● Materiale
-*-*-
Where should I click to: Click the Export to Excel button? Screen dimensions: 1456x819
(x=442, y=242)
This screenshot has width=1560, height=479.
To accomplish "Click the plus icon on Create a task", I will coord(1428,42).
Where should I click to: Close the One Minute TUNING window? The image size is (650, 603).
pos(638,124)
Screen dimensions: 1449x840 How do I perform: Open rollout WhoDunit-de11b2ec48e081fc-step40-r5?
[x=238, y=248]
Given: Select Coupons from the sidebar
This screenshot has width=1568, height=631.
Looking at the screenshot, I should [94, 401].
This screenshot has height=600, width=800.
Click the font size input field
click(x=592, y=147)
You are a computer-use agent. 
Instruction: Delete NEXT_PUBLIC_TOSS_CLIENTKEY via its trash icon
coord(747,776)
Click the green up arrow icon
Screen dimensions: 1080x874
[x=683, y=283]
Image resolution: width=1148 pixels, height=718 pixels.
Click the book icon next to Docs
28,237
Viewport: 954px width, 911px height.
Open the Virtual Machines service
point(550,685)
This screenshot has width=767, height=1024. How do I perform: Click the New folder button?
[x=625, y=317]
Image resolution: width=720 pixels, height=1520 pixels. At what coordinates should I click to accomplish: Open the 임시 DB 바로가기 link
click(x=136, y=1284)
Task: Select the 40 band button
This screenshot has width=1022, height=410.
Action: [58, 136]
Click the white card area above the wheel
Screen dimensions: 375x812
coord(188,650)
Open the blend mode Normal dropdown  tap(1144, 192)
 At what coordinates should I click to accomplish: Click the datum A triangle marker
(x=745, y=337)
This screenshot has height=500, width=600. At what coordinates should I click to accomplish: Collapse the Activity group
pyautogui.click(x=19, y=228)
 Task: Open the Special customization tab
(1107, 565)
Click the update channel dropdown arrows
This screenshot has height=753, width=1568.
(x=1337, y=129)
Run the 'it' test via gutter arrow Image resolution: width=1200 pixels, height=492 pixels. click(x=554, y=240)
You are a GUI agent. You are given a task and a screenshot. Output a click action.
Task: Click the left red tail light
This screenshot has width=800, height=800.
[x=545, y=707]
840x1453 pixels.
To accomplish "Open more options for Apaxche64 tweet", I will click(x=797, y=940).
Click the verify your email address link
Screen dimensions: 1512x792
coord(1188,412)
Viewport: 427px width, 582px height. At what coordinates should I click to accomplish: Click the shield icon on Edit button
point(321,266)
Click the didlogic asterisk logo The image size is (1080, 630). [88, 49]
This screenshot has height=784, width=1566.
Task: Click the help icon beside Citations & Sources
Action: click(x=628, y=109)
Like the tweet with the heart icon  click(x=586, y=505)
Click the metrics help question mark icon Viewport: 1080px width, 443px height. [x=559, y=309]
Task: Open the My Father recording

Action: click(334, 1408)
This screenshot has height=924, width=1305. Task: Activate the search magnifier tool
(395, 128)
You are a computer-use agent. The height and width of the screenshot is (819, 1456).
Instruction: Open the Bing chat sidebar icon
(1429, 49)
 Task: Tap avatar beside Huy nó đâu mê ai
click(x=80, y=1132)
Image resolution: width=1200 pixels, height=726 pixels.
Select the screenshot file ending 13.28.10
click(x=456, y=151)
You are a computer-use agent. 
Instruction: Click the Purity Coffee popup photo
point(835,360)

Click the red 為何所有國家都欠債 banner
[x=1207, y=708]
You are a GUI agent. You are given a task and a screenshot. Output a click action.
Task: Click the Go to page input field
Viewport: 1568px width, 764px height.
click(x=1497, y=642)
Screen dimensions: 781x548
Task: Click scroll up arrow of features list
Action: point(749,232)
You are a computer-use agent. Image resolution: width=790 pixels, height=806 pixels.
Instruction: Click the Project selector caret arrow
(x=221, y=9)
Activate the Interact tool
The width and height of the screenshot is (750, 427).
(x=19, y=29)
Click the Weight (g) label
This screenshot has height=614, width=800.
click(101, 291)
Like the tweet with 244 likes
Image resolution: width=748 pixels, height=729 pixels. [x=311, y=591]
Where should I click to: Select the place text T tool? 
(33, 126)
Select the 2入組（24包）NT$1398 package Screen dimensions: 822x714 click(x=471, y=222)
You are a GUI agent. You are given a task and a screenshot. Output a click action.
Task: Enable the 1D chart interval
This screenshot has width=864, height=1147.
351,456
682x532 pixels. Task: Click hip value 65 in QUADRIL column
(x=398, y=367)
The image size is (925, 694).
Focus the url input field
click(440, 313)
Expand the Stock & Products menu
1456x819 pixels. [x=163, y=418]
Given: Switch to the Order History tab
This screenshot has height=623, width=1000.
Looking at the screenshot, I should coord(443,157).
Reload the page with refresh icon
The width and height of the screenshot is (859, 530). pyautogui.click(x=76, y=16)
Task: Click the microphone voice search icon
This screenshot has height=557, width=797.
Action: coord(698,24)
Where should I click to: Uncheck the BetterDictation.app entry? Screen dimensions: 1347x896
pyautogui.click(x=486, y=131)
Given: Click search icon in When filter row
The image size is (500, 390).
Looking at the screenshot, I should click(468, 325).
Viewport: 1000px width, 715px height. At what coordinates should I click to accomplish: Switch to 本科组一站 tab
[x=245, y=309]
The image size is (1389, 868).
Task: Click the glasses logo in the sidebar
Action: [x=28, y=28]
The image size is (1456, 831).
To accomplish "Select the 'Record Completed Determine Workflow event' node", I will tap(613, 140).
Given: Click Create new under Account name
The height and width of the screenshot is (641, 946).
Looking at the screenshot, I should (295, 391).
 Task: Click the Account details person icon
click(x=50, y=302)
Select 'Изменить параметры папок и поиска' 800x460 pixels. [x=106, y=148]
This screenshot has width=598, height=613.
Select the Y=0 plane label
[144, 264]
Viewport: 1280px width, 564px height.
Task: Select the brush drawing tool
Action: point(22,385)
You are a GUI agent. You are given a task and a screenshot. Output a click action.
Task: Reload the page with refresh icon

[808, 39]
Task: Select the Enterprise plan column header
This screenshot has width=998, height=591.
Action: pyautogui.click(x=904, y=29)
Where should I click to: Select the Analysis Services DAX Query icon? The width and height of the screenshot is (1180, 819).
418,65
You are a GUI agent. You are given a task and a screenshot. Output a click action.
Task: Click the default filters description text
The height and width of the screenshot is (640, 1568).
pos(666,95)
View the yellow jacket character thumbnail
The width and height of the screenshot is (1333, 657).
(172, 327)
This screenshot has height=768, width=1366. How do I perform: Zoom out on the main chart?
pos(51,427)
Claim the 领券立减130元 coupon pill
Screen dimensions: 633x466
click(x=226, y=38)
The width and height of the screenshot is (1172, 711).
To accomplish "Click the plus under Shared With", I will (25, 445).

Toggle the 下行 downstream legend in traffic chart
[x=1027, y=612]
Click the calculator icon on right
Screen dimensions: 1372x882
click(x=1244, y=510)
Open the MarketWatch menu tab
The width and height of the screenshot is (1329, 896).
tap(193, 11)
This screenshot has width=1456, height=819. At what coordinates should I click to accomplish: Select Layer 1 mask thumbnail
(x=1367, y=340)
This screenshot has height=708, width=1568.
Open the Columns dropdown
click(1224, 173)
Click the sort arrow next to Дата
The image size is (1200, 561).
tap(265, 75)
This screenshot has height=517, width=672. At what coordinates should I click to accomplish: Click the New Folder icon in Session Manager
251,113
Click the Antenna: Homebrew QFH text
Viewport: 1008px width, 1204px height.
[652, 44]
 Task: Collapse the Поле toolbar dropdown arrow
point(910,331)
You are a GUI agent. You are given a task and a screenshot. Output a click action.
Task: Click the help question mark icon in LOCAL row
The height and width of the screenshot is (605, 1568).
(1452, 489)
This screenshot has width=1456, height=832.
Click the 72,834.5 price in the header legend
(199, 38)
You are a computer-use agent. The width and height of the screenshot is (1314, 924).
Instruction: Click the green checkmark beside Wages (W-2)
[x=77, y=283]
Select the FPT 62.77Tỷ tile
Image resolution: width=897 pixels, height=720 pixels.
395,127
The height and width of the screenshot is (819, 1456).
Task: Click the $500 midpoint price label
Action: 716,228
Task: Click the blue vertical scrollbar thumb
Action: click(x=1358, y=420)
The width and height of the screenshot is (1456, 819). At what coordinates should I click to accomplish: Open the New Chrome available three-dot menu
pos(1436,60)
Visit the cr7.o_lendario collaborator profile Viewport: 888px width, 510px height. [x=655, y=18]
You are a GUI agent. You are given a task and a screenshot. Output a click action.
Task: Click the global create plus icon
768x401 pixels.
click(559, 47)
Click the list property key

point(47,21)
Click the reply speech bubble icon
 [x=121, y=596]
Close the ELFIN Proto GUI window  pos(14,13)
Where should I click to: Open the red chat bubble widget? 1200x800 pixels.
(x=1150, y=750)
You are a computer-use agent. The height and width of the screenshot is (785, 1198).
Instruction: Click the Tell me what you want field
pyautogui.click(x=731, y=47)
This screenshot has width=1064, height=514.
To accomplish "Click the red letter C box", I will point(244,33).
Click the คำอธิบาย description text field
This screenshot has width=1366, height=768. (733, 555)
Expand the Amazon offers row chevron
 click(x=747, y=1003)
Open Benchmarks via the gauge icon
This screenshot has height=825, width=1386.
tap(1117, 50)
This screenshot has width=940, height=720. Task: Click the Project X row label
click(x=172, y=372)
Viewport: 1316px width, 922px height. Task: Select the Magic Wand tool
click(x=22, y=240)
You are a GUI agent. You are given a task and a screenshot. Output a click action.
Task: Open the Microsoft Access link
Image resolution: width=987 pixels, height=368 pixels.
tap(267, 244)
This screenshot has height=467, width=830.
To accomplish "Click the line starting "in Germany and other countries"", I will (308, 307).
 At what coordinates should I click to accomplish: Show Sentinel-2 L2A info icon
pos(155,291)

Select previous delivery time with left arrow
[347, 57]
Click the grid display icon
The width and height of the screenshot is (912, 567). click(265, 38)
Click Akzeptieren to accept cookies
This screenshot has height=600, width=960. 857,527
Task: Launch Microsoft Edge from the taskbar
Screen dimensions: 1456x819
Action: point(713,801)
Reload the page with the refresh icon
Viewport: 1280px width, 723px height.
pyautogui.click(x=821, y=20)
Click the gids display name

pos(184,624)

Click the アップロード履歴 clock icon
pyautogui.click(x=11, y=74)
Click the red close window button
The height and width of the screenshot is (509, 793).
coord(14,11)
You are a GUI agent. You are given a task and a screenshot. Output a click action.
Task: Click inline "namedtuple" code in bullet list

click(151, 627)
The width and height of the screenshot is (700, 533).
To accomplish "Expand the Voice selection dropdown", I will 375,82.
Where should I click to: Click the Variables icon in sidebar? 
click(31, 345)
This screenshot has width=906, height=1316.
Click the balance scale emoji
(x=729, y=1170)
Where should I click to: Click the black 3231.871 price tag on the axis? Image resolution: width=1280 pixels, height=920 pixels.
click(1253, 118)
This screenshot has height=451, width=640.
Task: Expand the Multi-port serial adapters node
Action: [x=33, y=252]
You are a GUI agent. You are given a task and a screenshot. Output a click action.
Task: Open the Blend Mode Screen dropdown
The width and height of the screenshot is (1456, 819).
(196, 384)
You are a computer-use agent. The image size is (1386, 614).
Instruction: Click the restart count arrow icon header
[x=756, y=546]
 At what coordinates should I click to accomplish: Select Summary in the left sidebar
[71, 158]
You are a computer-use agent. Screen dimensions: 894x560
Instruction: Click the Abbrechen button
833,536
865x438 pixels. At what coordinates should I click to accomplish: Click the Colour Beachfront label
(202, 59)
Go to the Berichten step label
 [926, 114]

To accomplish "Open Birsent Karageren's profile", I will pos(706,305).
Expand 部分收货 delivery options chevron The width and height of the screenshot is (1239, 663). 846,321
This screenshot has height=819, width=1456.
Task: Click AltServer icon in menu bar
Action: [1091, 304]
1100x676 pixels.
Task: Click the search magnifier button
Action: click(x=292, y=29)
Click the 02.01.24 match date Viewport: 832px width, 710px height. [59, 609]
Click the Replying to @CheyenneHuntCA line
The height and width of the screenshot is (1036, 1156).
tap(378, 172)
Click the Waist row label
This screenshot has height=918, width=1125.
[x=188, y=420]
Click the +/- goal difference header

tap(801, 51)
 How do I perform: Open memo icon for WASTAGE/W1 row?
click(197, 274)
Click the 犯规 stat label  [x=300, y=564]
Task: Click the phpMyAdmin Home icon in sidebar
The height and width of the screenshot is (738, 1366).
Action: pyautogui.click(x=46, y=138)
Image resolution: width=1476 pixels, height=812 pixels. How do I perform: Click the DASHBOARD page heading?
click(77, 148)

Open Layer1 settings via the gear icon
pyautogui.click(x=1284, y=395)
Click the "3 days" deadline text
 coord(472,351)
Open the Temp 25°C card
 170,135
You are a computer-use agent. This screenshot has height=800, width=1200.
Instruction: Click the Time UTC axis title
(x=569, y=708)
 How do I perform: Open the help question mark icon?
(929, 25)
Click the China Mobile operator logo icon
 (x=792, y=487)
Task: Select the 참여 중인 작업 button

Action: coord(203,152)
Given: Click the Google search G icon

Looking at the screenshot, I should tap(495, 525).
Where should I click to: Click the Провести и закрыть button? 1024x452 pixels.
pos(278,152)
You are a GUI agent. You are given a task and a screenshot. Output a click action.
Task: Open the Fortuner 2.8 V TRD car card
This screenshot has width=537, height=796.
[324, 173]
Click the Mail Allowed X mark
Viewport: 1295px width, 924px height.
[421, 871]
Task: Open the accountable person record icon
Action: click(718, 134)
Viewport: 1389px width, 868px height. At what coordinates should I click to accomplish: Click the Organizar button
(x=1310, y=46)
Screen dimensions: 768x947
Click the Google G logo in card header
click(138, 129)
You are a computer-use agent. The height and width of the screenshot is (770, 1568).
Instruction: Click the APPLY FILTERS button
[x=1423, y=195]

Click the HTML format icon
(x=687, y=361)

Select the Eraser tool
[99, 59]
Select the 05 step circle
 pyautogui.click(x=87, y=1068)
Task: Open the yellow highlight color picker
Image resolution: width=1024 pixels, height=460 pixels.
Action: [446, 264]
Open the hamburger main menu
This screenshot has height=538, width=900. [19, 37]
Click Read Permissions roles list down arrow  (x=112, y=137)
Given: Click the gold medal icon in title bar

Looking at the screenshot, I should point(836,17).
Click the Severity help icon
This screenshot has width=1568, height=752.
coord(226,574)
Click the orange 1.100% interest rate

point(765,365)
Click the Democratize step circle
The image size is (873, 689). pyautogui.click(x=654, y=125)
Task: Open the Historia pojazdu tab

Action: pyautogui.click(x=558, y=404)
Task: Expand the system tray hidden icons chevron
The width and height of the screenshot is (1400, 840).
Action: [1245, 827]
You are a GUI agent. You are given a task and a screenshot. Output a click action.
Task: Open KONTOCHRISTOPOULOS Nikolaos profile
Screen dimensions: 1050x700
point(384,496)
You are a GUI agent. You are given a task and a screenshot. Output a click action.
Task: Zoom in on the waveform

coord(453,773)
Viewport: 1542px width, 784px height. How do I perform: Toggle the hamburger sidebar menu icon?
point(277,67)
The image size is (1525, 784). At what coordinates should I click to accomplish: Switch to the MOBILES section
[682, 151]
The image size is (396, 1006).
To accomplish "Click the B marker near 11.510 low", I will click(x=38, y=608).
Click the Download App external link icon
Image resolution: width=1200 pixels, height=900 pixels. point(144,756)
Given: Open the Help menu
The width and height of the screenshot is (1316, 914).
-*-*-
● Compito
Conta le righe qui sopra in cui compare la parola "page". Scrivi soltanto il numero.

● Risposta corretta
5